Collaborators and Invited Artists:
Sydney Boyd is a scholar, teacher, violinist and public writer. She received her Ph.D. in English from Rice in 2018 and currently holds the Spatial Humanities Project Manager Fellowship in the Humanities Research Center. Treating British and American literature, her research focuses on how musical duration shapes narrative conceptions of temporality and defines the 20th century as an era of literary experimentation with musical time. One chapter of this project, “The Color of Sound: Hearing Timbre in Ralph Ellison’s ‘Invisible Man,’” is published in Arizona Quarterly (fall 2018). Working across departments and disciplines, her most recent work centers on live performance environments and active engagement with musicians, artists and composers.
Brandon Bell is an arts administrator and percussionist in Houston, Texas. He is director of education and community initiatives at Da Camera chamber music and jazz, and is an adjunct faculty member at Houston Community College. He is currently writing his dissertation for completion of the Doctor of Musical Arts degree at Rice University’s Shepherd School of Music. His research and performance interests focus on how music interacts with the natural environment, especially through ecoacoustic music. He has produced the work in five different locations in the last decade.
Falon Mihalic is a landscape architect and land artist working in sculpture, painting, textiles, and site installation. The landscape experience—from the microscopic plant cell to the landforms of regions—inspires her work across multiple media types. She received a Master of Landscape Architecture degree from the Rhode Island School of Design in 2012. Her recent public art project, Color Clouds, was produced in partnership with the East End Foundation with support from the City of Houston. Her work has been exhibited in galleries and public spaces in Houston, Dallas, Chicago, Providence, and Boston.
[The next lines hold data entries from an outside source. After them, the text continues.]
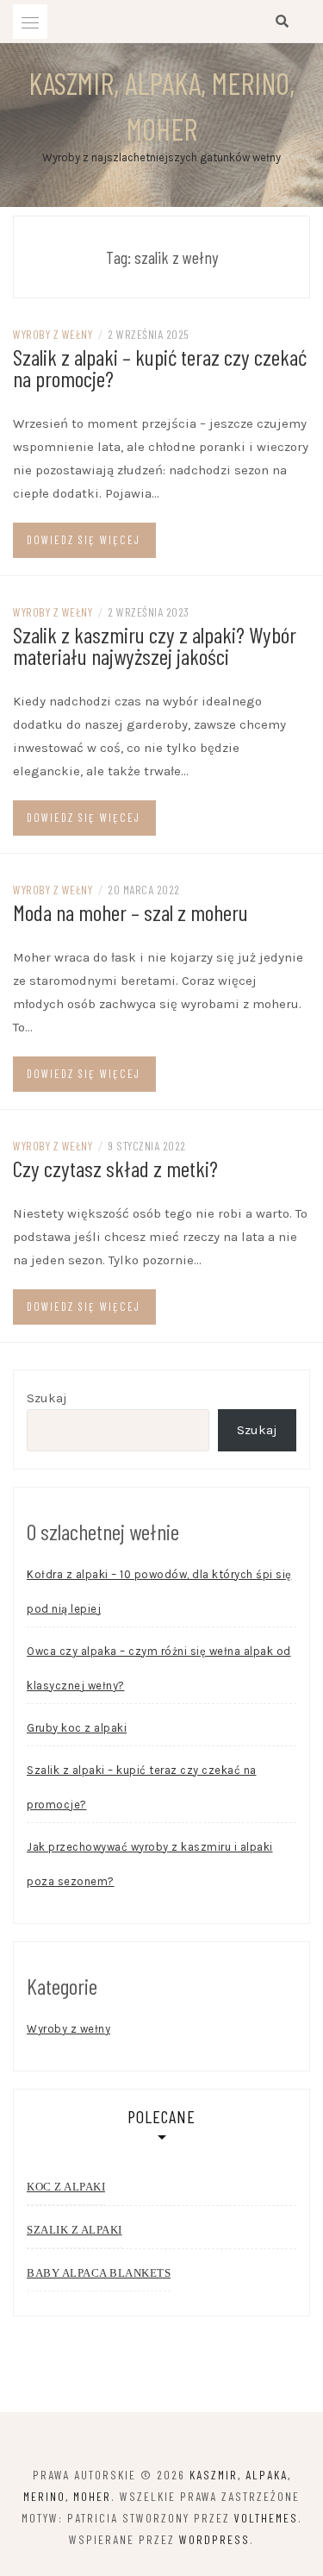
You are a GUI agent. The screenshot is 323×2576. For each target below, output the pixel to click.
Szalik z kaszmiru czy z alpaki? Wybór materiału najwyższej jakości (154, 645)
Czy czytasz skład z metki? (115, 1168)
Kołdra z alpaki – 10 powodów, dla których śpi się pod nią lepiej (159, 1591)
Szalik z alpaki (74, 2229)
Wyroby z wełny (52, 334)
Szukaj (47, 1398)
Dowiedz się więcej (83, 540)
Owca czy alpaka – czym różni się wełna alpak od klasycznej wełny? (159, 1668)
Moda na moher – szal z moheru (130, 912)
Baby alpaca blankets (99, 2272)
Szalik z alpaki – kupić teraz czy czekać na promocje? (160, 367)
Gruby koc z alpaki (77, 1727)
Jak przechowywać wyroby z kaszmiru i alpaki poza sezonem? (150, 1864)
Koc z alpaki (66, 2186)
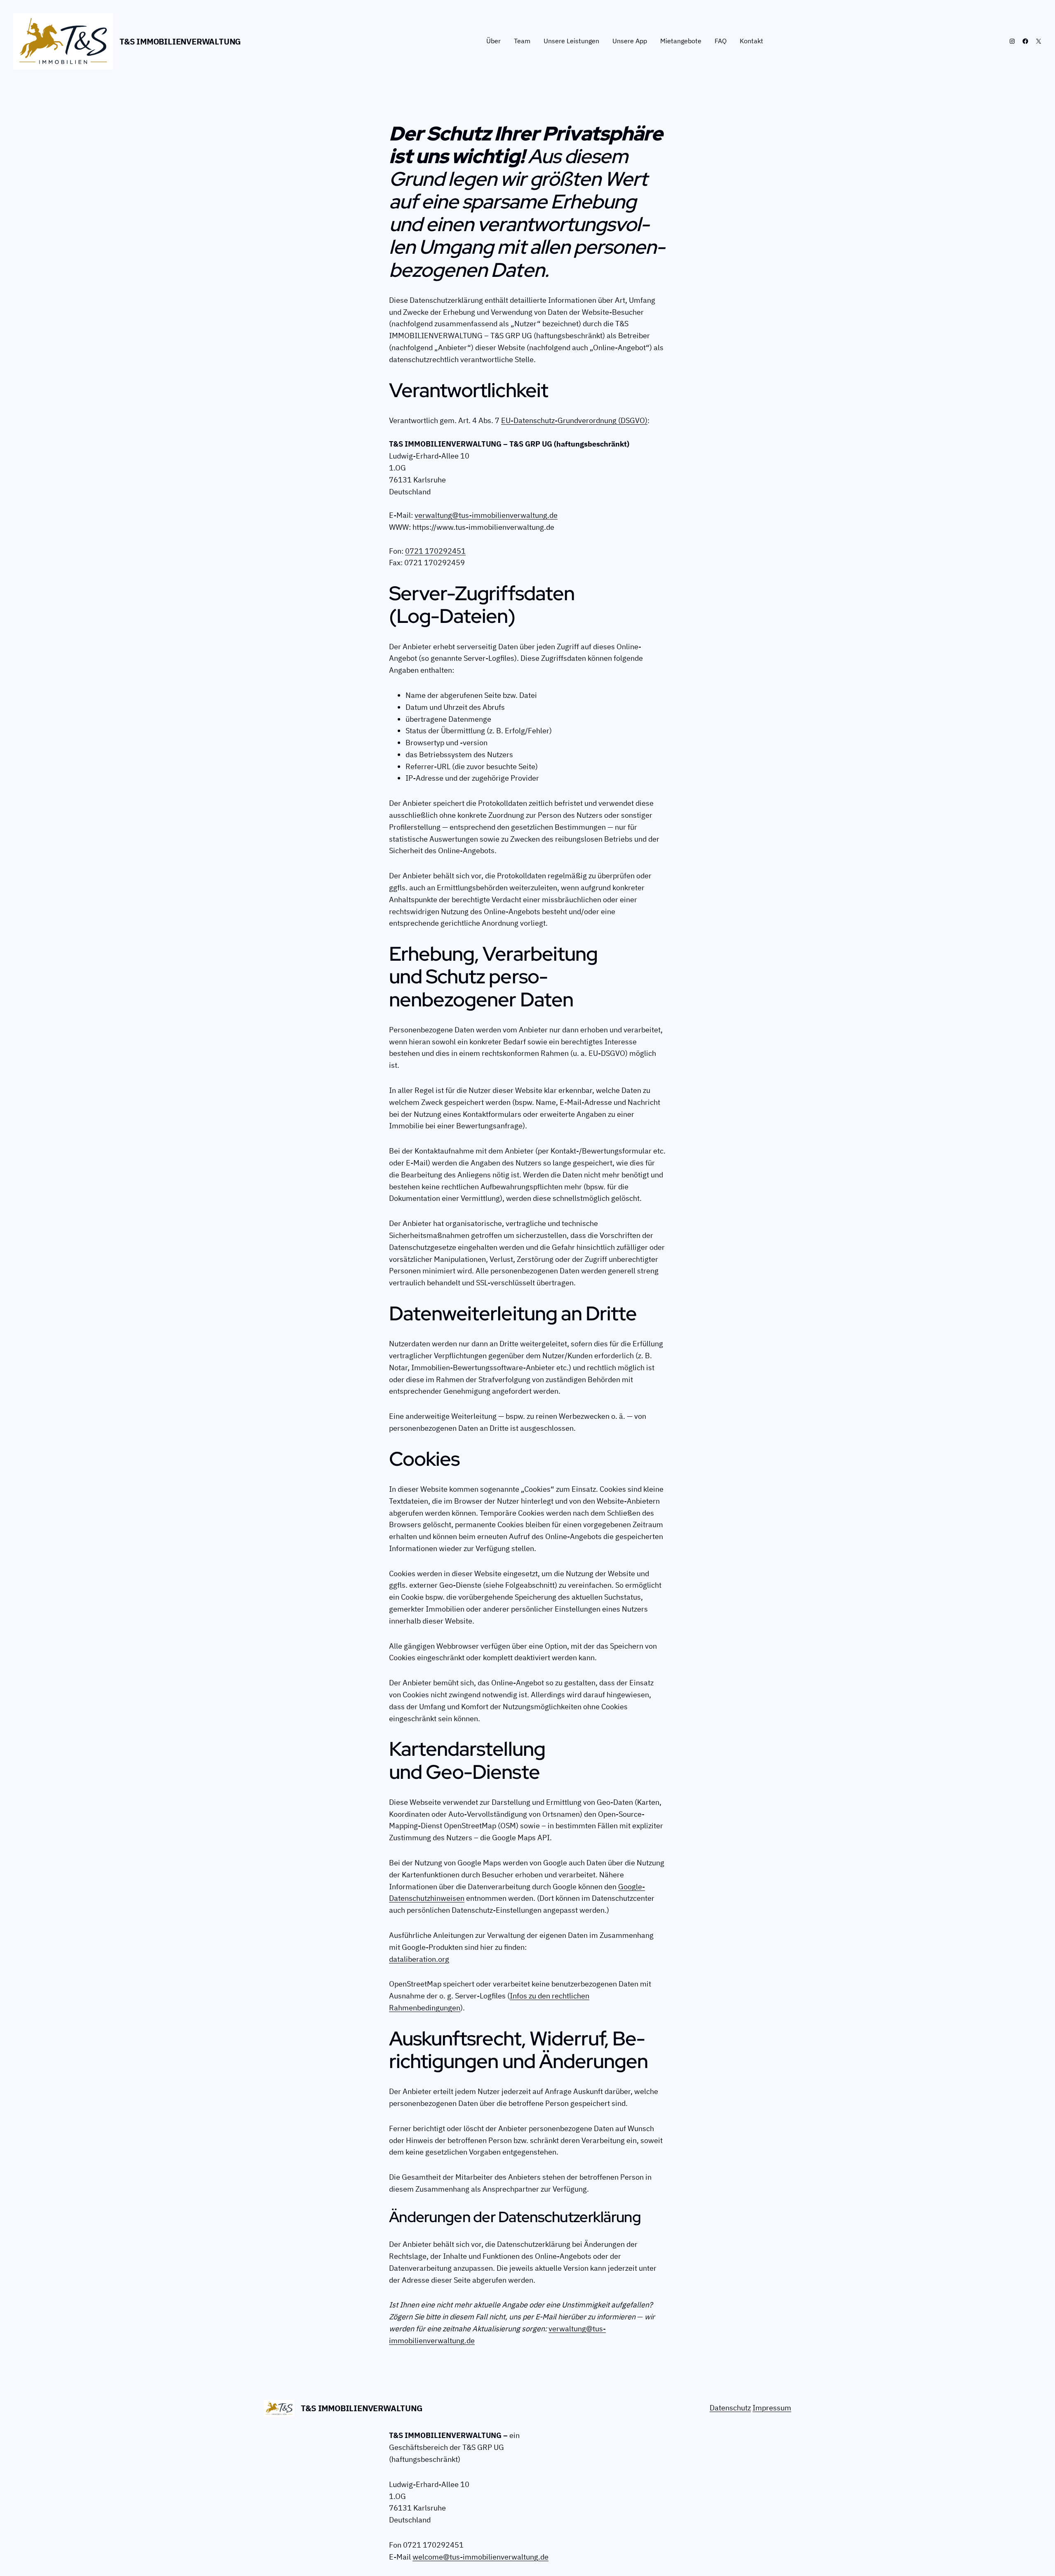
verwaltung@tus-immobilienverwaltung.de (486, 515)
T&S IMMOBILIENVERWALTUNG (180, 41)
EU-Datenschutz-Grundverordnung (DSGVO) (574, 420)
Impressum (772, 2407)
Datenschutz (730, 2407)
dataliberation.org (419, 1959)
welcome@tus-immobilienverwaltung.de (481, 2557)
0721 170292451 (435, 551)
Doug Perkins is a musician who specializes in new works for percussion. His work focuses on large-scale events that encourage a sense of community and alternative experiences of live music. He has built a reputation as a foremost producer and collaborator of John Luther Adams’ compositions. His productions of Inuksuit in Central Park and the Park Avenue Armory were named Top Ten Performances in 2010 and 2011 by The New Yorker, New York Magazine, and Time Out NY and hailed “one of the most rapturous listening experiences of my life.” Most recently, he premiered of Adams’ Sila at Lincoln Center. He is presently on the percussion faculty at the Boston Conservatory.